▸ TASK TO CARRY OUT
Quote the data verbatim, starting at its first line and ending with the line that contains "What do you see at coordinates (45, 8)".

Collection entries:
------------------------

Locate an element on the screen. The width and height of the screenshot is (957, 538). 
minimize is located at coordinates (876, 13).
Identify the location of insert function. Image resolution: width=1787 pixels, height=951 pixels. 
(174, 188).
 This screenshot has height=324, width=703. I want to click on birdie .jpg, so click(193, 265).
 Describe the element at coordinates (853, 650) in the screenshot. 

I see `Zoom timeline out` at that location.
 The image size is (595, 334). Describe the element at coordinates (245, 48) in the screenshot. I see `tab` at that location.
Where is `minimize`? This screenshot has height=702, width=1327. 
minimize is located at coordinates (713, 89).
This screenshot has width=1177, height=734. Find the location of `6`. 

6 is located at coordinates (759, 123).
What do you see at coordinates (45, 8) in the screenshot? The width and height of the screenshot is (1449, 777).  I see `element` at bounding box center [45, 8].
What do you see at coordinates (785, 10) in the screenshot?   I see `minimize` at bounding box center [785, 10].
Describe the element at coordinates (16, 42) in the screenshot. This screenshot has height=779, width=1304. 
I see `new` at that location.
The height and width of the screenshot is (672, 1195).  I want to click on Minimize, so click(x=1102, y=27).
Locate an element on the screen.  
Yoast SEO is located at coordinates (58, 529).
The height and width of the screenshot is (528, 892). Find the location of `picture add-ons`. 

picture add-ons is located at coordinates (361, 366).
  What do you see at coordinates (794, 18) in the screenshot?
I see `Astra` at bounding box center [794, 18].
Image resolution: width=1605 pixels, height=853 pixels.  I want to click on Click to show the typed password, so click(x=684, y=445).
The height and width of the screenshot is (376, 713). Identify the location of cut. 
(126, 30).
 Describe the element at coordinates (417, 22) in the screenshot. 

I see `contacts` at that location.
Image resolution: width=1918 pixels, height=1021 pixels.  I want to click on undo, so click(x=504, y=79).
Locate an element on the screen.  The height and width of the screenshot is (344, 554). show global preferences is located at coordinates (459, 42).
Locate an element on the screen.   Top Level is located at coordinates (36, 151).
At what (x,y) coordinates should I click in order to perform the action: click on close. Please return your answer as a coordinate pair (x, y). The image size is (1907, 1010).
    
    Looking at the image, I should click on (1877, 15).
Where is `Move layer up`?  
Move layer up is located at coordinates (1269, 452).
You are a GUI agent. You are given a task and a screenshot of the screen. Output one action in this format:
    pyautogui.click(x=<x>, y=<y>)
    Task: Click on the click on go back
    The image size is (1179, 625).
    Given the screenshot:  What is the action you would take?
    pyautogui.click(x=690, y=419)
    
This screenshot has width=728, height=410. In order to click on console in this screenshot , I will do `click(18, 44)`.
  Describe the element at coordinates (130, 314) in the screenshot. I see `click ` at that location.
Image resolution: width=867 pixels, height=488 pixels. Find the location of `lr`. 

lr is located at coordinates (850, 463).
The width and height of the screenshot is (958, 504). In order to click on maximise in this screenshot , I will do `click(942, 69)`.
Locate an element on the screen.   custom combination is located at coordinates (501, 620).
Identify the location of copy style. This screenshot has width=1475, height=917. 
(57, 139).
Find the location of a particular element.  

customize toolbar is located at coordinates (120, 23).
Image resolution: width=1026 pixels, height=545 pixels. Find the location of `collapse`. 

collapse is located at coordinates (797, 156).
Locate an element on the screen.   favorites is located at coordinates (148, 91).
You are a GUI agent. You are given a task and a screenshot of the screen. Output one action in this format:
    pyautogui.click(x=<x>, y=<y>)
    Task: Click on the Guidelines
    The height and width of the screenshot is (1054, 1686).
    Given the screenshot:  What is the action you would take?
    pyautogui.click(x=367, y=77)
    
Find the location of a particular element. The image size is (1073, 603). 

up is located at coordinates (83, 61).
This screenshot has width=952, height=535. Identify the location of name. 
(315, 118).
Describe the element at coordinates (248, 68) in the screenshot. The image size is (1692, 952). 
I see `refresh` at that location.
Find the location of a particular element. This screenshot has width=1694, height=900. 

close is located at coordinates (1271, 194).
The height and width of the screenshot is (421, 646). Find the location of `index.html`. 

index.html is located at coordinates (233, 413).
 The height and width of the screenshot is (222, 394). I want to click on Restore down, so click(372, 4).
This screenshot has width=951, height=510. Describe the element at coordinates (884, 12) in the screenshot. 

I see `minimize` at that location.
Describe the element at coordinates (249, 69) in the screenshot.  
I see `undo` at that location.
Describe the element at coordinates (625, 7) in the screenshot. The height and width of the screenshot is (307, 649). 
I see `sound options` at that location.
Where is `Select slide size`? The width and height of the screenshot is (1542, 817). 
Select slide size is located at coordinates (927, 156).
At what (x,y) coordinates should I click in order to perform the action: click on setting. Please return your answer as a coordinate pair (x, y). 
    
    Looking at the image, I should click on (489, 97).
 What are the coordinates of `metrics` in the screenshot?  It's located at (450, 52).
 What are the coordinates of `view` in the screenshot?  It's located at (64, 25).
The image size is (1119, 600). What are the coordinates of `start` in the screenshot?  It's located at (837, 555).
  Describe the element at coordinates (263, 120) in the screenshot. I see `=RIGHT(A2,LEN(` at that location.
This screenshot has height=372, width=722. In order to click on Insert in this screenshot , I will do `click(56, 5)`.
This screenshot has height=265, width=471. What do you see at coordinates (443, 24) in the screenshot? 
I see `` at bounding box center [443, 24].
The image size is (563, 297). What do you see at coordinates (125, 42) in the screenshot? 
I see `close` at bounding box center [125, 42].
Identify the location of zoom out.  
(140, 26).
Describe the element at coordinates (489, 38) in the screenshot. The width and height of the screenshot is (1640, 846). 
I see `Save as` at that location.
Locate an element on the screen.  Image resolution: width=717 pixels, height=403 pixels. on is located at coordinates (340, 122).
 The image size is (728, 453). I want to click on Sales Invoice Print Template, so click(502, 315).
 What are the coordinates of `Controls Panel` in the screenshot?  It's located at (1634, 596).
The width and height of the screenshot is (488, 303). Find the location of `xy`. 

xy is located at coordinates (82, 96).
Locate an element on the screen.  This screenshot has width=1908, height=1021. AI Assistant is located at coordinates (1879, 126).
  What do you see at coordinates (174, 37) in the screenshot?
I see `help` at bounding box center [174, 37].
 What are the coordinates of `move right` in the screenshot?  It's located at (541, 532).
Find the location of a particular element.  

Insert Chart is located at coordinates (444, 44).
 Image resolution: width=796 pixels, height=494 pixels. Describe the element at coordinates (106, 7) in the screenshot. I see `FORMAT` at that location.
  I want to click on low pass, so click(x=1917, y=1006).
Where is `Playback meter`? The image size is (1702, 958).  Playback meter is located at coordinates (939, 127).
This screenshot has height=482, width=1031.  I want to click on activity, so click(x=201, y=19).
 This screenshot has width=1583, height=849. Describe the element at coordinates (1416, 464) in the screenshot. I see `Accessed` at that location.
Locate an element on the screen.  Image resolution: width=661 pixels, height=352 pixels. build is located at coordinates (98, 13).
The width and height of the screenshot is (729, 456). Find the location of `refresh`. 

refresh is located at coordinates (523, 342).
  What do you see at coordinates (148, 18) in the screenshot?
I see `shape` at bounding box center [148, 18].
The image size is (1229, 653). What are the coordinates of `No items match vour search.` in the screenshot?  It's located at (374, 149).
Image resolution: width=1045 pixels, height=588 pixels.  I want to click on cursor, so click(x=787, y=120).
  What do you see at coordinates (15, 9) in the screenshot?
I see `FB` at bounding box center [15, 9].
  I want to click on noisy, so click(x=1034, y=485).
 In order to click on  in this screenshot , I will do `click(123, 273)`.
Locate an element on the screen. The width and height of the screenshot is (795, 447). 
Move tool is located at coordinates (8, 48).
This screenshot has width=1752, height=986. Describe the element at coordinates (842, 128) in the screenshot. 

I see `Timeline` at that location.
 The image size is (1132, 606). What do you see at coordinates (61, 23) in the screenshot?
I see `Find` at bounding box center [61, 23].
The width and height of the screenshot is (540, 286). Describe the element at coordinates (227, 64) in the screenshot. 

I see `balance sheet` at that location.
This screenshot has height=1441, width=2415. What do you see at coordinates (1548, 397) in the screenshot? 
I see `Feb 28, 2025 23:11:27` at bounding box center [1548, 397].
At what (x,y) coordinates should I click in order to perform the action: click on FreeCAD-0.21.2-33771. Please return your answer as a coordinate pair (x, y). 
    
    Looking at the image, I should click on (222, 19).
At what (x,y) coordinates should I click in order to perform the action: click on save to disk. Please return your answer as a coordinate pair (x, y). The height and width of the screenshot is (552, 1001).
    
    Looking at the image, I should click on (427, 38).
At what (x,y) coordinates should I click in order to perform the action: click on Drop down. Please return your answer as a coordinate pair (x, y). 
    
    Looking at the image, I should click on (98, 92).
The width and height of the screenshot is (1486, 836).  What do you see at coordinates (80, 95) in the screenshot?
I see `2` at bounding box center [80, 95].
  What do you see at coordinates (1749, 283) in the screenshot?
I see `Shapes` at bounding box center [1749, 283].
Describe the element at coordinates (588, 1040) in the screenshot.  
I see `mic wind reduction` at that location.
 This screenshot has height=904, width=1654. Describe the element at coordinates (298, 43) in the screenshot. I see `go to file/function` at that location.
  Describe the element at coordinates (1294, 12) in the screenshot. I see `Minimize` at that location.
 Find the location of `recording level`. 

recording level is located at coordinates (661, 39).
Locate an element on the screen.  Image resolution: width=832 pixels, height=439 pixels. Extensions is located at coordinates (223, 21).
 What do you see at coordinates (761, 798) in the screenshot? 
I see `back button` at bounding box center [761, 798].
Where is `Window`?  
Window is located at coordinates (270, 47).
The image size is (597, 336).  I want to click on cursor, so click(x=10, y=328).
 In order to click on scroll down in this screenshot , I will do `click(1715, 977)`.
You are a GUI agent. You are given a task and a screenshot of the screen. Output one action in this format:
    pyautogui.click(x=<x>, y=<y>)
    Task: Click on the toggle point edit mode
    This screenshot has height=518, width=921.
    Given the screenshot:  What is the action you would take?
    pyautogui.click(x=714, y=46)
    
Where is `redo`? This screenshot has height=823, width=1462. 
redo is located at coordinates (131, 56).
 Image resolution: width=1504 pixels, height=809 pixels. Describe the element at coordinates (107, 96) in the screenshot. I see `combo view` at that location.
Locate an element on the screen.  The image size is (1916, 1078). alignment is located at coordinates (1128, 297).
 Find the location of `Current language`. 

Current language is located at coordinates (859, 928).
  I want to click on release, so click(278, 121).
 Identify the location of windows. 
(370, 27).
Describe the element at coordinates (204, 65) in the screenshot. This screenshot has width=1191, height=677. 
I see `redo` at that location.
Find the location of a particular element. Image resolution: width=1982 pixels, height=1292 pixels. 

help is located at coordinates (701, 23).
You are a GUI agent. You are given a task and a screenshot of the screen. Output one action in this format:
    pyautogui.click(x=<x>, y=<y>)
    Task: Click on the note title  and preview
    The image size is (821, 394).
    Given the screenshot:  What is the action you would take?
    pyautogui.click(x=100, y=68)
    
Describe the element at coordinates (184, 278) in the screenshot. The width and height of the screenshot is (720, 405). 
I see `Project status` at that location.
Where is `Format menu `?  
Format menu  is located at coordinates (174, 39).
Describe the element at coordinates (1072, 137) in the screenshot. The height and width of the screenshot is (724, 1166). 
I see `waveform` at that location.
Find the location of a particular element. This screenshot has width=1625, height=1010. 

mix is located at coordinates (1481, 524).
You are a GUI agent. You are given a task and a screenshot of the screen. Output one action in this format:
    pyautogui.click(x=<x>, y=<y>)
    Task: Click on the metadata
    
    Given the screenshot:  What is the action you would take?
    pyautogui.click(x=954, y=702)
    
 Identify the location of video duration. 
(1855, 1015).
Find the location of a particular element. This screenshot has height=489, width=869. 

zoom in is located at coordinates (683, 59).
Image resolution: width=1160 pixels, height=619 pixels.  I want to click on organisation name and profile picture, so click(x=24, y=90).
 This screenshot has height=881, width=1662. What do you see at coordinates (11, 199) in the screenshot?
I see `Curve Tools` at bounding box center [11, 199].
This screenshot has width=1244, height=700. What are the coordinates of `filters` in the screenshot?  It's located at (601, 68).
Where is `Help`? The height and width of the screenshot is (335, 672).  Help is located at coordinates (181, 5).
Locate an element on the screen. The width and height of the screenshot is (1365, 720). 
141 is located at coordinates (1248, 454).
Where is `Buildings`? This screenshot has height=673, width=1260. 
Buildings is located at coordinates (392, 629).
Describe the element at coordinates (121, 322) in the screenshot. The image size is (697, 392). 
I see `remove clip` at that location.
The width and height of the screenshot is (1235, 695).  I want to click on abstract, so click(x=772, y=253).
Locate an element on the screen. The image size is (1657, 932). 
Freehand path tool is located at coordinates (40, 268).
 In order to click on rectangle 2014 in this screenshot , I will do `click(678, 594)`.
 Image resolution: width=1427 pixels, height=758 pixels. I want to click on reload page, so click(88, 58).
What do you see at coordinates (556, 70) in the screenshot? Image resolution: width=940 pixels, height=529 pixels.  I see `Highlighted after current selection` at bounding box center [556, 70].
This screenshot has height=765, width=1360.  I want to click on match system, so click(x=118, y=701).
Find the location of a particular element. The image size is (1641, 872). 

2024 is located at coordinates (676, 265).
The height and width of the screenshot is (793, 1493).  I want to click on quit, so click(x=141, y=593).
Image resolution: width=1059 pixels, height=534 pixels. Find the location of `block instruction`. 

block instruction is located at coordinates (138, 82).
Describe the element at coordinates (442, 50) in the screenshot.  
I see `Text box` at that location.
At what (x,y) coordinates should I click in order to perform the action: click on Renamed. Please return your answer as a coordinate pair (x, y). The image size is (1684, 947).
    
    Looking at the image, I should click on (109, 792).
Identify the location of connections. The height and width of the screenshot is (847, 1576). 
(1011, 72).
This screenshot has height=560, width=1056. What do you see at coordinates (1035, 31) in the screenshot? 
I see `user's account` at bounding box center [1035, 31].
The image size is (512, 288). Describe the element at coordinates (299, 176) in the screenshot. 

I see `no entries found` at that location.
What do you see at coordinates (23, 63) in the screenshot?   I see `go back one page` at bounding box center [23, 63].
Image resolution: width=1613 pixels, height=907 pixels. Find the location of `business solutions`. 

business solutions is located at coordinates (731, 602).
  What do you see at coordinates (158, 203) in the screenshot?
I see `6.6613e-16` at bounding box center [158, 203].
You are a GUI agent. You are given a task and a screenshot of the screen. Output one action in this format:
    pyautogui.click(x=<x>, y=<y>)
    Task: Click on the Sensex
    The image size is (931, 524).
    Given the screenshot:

------------------------

▸ REPLY
Locate an element on the screen. The width and height of the screenshot is (957, 538). 
minimize is located at coordinates (876, 13).
Identify the location of insert function. Image resolution: width=1787 pixels, height=951 pixels. 
(174, 188).
 This screenshot has height=324, width=703. I want to click on birdie .jpg, so click(193, 265).
 Describe the element at coordinates (853, 650) in the screenshot. 

I see `Zoom timeline out` at that location.
 The image size is (595, 334). Describe the element at coordinates (245, 48) in the screenshot. I see `tab` at that location.
Where is `minimize`? This screenshot has height=702, width=1327. 
minimize is located at coordinates (713, 89).
This screenshot has width=1177, height=734. Find the location of `6`. 

6 is located at coordinates (759, 123).
What do you see at coordinates (45, 8) in the screenshot? The width and height of the screenshot is (1449, 777).  I see `element` at bounding box center [45, 8].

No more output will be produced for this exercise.